_GIVEN RECORDS_.
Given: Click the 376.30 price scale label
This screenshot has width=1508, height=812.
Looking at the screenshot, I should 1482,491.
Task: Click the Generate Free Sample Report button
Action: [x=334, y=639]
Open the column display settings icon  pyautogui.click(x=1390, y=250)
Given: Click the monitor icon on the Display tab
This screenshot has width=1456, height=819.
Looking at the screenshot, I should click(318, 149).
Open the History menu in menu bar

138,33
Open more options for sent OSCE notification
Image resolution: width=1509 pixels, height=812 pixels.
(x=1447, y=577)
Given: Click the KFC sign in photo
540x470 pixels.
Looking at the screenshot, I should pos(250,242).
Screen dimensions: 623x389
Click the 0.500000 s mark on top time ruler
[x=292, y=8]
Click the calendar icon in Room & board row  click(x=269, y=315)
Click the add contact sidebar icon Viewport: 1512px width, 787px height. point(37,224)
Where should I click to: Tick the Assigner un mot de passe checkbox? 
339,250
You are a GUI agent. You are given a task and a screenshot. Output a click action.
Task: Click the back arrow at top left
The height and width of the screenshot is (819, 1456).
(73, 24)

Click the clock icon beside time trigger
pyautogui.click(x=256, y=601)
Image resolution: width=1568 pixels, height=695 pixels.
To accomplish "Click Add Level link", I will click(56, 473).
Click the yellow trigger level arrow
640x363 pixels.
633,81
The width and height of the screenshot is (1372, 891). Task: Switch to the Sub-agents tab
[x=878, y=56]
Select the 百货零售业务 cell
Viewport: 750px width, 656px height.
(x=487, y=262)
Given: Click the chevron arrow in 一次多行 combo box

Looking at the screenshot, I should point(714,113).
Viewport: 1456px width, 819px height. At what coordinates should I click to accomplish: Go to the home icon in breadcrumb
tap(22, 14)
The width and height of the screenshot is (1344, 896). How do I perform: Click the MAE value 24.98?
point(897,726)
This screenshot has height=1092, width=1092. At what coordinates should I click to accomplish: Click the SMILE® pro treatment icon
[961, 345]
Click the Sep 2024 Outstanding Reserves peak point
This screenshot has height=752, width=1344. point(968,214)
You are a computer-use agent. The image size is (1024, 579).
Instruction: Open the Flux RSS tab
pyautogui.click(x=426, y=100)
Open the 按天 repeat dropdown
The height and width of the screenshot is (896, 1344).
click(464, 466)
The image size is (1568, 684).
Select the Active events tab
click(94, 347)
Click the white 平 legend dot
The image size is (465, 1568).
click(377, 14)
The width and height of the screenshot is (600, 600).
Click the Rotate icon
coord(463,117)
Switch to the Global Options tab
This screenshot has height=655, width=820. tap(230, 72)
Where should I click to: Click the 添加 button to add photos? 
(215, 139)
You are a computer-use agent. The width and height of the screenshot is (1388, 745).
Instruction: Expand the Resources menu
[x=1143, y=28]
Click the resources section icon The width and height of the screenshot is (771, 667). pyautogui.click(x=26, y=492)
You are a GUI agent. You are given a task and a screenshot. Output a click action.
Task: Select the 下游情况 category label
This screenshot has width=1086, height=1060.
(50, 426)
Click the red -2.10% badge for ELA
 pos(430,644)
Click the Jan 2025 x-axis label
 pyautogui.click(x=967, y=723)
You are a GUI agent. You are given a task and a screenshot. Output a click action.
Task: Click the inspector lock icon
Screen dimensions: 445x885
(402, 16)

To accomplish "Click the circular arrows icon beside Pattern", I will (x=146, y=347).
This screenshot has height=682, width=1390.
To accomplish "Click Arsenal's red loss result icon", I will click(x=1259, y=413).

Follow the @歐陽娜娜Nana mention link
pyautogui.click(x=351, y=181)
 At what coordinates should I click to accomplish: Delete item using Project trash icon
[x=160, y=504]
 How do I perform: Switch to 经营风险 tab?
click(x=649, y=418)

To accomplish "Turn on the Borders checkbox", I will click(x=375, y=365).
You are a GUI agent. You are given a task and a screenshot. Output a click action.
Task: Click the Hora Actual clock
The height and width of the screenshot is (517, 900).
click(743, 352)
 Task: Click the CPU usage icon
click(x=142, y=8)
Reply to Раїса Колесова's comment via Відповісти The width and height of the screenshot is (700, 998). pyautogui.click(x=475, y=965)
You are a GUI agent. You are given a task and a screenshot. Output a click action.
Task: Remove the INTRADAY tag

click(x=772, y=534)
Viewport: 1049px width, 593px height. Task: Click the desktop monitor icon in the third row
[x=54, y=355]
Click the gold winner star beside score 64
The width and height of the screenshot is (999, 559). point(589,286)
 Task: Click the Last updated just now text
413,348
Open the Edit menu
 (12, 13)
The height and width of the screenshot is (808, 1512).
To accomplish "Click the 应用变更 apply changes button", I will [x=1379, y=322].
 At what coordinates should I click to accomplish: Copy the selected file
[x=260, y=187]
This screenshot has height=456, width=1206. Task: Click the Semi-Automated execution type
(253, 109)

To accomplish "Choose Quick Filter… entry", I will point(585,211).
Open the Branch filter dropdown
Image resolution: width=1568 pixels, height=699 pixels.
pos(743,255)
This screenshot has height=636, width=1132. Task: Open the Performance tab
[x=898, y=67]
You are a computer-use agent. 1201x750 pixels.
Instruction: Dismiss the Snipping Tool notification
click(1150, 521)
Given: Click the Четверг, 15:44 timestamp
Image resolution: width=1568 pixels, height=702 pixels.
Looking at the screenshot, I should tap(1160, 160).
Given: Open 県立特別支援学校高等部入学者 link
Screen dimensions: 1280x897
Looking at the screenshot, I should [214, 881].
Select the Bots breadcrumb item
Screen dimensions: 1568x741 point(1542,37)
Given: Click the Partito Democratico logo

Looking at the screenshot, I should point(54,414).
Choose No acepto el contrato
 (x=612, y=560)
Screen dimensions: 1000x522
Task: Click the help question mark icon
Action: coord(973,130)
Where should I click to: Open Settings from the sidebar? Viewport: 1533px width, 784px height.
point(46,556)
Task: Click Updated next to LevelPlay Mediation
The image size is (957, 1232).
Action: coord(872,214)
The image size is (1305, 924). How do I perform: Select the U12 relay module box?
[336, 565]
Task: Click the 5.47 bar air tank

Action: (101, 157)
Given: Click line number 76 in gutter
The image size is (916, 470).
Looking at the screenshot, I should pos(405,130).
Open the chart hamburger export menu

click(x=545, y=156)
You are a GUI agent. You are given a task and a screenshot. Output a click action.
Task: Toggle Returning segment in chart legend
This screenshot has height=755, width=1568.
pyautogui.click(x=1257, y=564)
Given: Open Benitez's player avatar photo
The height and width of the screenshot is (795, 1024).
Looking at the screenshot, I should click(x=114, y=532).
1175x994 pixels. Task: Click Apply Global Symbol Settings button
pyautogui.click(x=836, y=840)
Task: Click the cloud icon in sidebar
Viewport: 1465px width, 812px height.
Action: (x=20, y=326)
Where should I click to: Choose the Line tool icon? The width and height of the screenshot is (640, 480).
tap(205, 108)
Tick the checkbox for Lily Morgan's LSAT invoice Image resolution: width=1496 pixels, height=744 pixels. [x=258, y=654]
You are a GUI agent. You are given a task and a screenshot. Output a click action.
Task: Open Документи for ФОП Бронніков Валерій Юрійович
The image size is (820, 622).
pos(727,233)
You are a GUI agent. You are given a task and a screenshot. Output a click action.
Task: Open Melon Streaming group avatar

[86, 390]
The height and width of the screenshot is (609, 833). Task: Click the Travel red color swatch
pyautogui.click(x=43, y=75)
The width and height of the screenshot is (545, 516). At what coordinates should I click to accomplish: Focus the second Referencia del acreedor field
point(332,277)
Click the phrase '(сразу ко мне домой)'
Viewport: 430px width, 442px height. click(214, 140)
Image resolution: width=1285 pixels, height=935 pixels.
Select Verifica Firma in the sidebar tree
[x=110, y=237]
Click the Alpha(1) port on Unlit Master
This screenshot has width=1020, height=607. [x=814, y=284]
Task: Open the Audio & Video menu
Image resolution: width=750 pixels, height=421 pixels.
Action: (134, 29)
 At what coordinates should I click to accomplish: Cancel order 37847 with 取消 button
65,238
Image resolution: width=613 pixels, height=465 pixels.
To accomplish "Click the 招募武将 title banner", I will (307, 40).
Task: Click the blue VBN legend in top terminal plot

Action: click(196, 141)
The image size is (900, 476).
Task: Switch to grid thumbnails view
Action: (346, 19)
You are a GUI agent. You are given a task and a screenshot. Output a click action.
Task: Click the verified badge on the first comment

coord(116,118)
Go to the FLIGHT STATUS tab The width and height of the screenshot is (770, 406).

_PROBLEM TO SOLVE_.
Convert the stretch from the beginning of the items above through the line that contains "Open the column" into a Markdown table with the columns Row and Entry. Number the rows in order and leave out any blank lines.

_WRITTEN SOLUTION_.
| Row | Entry |
|---|---|
| 1 | Given: Click the 376.30 price scale label |
| 2 | This screenshot has width=1508, height=812. |
| 3 | Looking at the screenshot, I should 1482,491. |
| 4 | Task: Click the Generate Free Sample Report button |
| 5 | Action: [x=334, y=639] |
| 6 | Open the column display settings icon  pyautogui.click(x=1390, y=250) |